“I’ve got something to offer you for the next few months, if you’re interested in hearing about it.”
A few weeks later, I was back on a train to Westchester. I had to call my parents and get them to ship my hockey stuff back to New York. I was going to work as an assistant coach at a summer hockey camp for middle schoolers up in Westchester. Donny needed someone to help with his program, running drills and reffing games. I got to the rink early on the first day, before any of the campers arrived. After the first lap around the glassy ice, I felt dizzy and short of breath. I had to pause and lean against the boards. The sound of my blades against the ice, the smell of the cold air, the mustiness of the rink—it was almost too much to bear. Hockey had always been more than a sport to me. It had been the thing that rescued me from the suffocation of a small town, and when I escaped it, it was the thing that I clung to in a strange new world. But I realized—chest heaving, heart aching, my breath escaping in curls of white fog—that it wouldn’t work this time. I couldn’t hitch my dreams to it anymore. I couldn’t love it the way I used to.
Donny dropped me off at the train station at the end of the first day. We chatted during the drive about the kids and how the day had gone. I had to stifle a yawn when we said good-bye—I hadn’t worked so hard in months. Before I closed the car door, he asked, “You gonna be back tomorrow?”
I laughed. “Wouldn’t miss it.”
The week went fast. That Friday night, I called Maria.
“Hey, stranger.”
“Hey, I know. I’m sorry.” All week I’d been coming home, making dinner, and going straight to bed. My new routine was already digging grooves: apartment, Metro-North station at 125th Street, grocery store. McGuigan’s felt like another universe.
“Yeah, I know how it goes. First week on the job and all.”
“Can I see you tonight?”
“I’m off at midnight. Come over then?”
A few hours later we lay in her bed after having sex, the sounds of the street floating in through the open window. Maria had turned on the fan, which rotated toward us every few seconds. There was something different that night. The way she lay there with her eyes open, when normally by then she’d be drifting off, or back at her desk. Her silence had an alert quality. I could sense her thinking.
“Hey,” I said, running my hand along her arm. “Is everything okay?”
She turned to face me, resting her chin on my chest. A serious gaze.
“Evan, you know, we don’t need to keep pretending for no good reason.”
“Maria.” I swallowed.
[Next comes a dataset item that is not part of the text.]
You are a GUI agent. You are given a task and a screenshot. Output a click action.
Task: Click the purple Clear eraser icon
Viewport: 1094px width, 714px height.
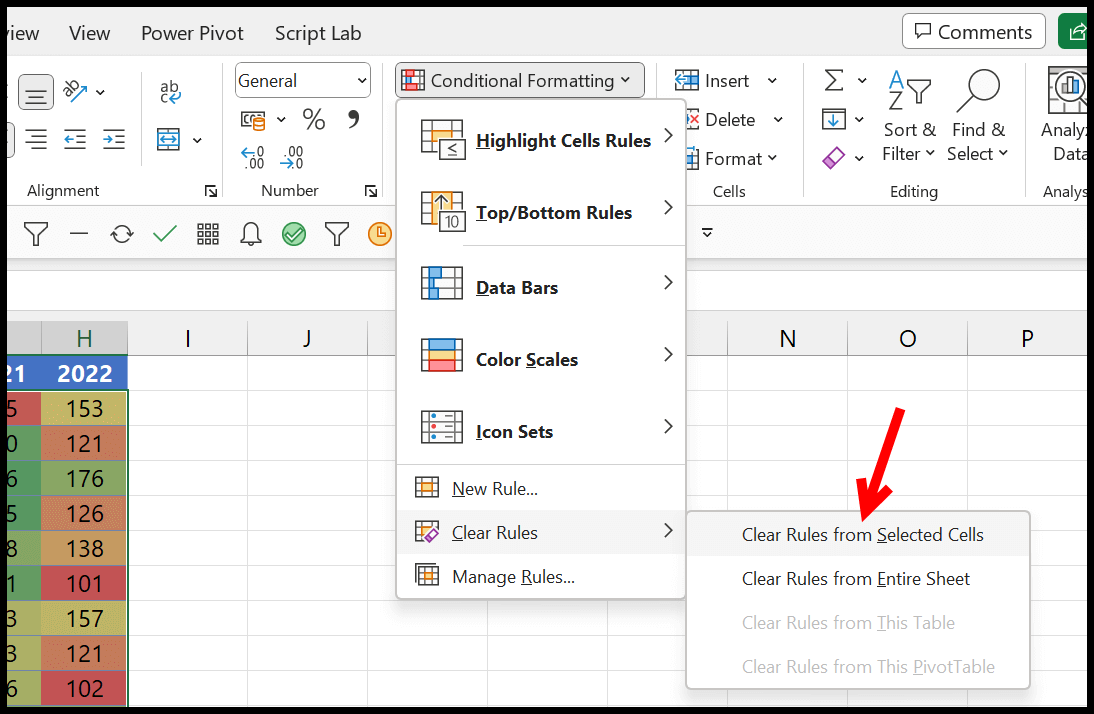(834, 158)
A lump formed in my throat.
“This has been fun. I’m going to miss you,” she said.
Something within me was finally falling. My fingers were being pried away when I wasn’t ready to let go.
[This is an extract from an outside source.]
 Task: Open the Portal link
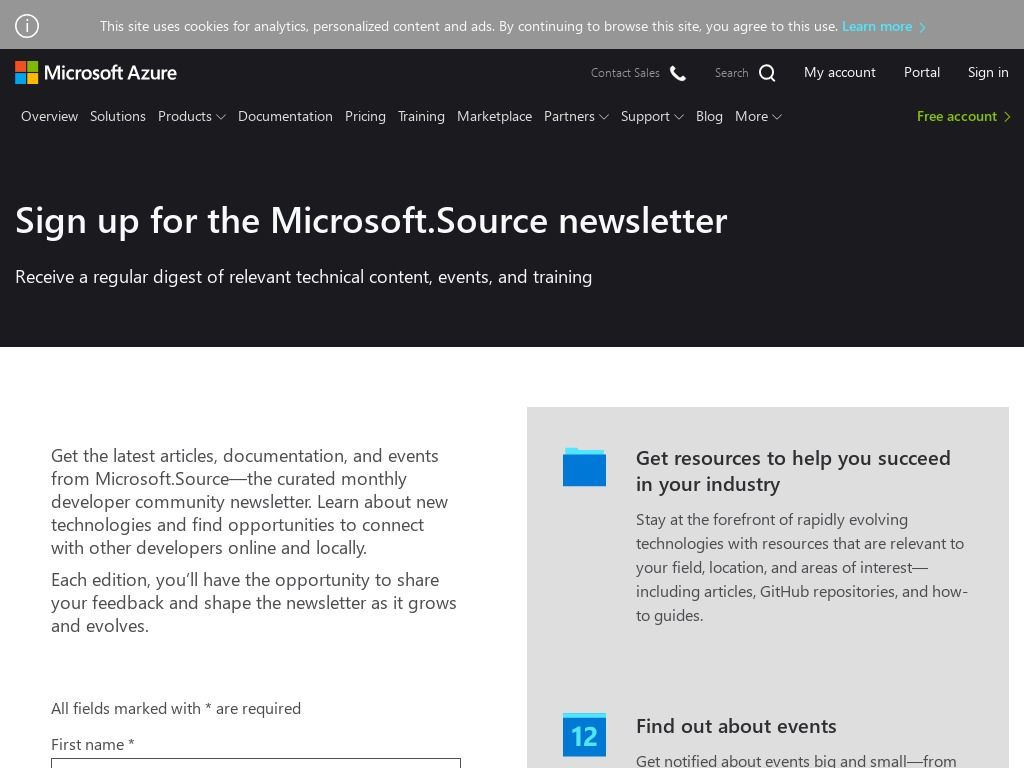pos(921,72)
“Can’t we just…” I said. “We don’t have to do this right now, do we?”
She propped herself up on one elbow, rested her hand on my chest. Her palm covered my heart. “It’s time.”
Maria stood up and padded into the bathroom. I heard the sound of the bath running. Her cat was atop the refrigerator, purring loudly in her sleep. I got dressed and hovered outside the bathroom door, my hand almost touching the doorknob. I could smell the candle she liked to burn while she was in the bath. And then I stopped. I withdrew my hand. I let myself out, looking around the apartment one last time to make sure I hadn’t forgotten anything.
Arthur was passing through the city the following weekend. He had been accepted to all the top law schools in the country—no surprise there—and was making up his mind about where to go. He was in town to visit NYU and Columbia before swinging up to see Harvard and Yale, and he was staying with me for the night.
“This is weirdly good,” Arthur said. “I had no idea you knew how to cook.”
“I’m learning.” Enchiladas, nothing special. It was Friday night, a week since I’d last seen Maria. I thought about her, but only occasionally. She had been right. Arthur and I sat on the futon, plates balanced on our knees. “So you’re really up for spending another three years in New Haven?”
“There are worse things. I don’t think it would be anything like undergrad. It would probably feel like a totally different place. Different people. You know what I mean?”
“Yeah, I think I do.”
“You going to be ready to go in a minute?” he asked. Arthur’s phone kept buzzing. A friend from college was throwing a party that night in her Williamsburg apartment. Really more Arthur’s friend than my friend. He had a lot of people to see during his short visit to the city. “What’s the best way to get there?”